*Aim of the task*
Where the records appear below, transcribe them exactly, leaving none out.

*Stored data*
════════════════════

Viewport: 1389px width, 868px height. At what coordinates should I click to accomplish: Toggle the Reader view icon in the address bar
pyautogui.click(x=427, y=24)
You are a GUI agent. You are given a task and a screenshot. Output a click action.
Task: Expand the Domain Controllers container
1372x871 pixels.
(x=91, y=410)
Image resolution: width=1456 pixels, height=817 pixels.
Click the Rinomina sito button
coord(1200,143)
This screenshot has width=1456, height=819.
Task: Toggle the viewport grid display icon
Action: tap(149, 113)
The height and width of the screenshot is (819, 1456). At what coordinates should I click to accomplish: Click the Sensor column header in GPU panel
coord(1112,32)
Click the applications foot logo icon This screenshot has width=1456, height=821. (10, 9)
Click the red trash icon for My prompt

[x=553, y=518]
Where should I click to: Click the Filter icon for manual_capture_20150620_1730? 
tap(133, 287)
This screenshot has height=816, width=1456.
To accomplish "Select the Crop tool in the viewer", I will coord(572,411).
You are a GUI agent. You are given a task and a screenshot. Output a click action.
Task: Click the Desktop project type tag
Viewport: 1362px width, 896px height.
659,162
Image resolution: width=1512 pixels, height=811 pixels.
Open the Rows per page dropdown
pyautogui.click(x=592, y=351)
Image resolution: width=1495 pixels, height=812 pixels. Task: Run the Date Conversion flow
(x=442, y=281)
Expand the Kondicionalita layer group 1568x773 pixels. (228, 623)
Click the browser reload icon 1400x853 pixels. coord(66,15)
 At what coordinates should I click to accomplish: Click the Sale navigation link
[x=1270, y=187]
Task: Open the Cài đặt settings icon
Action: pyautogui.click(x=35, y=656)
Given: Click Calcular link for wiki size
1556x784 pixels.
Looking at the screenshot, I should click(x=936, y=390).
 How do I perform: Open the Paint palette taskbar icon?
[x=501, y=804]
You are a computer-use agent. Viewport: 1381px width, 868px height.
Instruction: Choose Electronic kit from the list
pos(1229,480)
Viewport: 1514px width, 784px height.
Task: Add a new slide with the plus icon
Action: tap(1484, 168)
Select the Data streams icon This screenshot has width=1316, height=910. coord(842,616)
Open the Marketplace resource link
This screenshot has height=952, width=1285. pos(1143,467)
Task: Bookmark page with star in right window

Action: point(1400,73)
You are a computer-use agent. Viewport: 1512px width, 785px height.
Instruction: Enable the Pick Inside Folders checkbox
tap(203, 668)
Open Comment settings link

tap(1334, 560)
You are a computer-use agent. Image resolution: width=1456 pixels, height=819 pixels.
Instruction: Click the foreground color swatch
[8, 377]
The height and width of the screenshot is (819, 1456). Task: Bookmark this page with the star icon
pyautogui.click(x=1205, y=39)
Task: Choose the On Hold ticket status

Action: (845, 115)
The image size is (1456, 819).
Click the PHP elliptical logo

════════════════════

*Task answer*
Viewport: 1389px width, 868px height. At what coordinates should I click to accomplish: Toggle the Reader view icon in the address bar
pyautogui.click(x=427, y=24)
You are a GUI agent. You are given a task and a screenshot. Output a click action.
Task: Expand the Domain Controllers container
1372x871 pixels.
(x=91, y=410)
Image resolution: width=1456 pixels, height=817 pixels.
Click the Rinomina sito button
coord(1200,143)
This screenshot has width=1456, height=819.
Task: Toggle the viewport grid display icon
Action: tap(149, 113)
The height and width of the screenshot is (819, 1456). At what coordinates should I click to accomplish: Click the Sensor column header in GPU panel
coord(1112,32)
Click the applications foot logo icon This screenshot has width=1456, height=821. (10, 9)
Click the red trash icon for My prompt

[x=553, y=518]
Where should I click to: Click the Filter icon for manual_capture_20150620_1730? 
tap(133, 287)
This screenshot has height=816, width=1456.
To accomplish "Select the Crop tool in the viewer", I will coord(572,411).
You are a GUI agent. You are given a task and a screenshot. Output a click action.
Task: Click the Desktop project type tag
Viewport: 1362px width, 896px height.
659,162
Image resolution: width=1512 pixels, height=811 pixels.
Open the Rows per page dropdown
pyautogui.click(x=592, y=351)
Image resolution: width=1495 pixels, height=812 pixels. Task: Run the Date Conversion flow
(x=442, y=281)
Expand the Kondicionalita layer group 1568x773 pixels. (228, 623)
Click the browser reload icon 1400x853 pixels. coord(66,15)
 At what coordinates should I click to accomplish: Click the Sale navigation link
[x=1270, y=187]
Task: Open the Cài đặt settings icon
Action: pyautogui.click(x=35, y=656)
Given: Click Calcular link for wiki size
1556x784 pixels.
Looking at the screenshot, I should click(x=936, y=390).
 How do I perform: Open the Paint palette taskbar icon?
[x=501, y=804]
You are a computer-use agent. Viewport: 1381px width, 868px height.
Instruction: Choose Electronic kit from the list
pos(1229,480)
Viewport: 1514px width, 784px height.
Task: Add a new slide with the plus icon
Action: tap(1484, 168)
Select the Data streams icon This screenshot has width=1316, height=910. coord(842,616)
Open the Marketplace resource link
This screenshot has height=952, width=1285. pos(1143,467)
Task: Bookmark page with star in right window

Action: point(1400,73)
You are a computer-use agent. Viewport: 1512px width, 785px height.
Instruction: Enable the Pick Inside Folders checkbox
tap(203, 668)
Open Comment settings link

tap(1334, 560)
You are a computer-use agent. Image resolution: width=1456 pixels, height=819 pixels.
Instruction: Click the foreground color swatch
[8, 377]
The height and width of the screenshot is (819, 1456). Task: Bookmark this page with the star icon
pyautogui.click(x=1205, y=39)
Task: Choose the On Hold ticket status

Action: (845, 115)
The image size is (1456, 819).
Click the PHP elliptical logo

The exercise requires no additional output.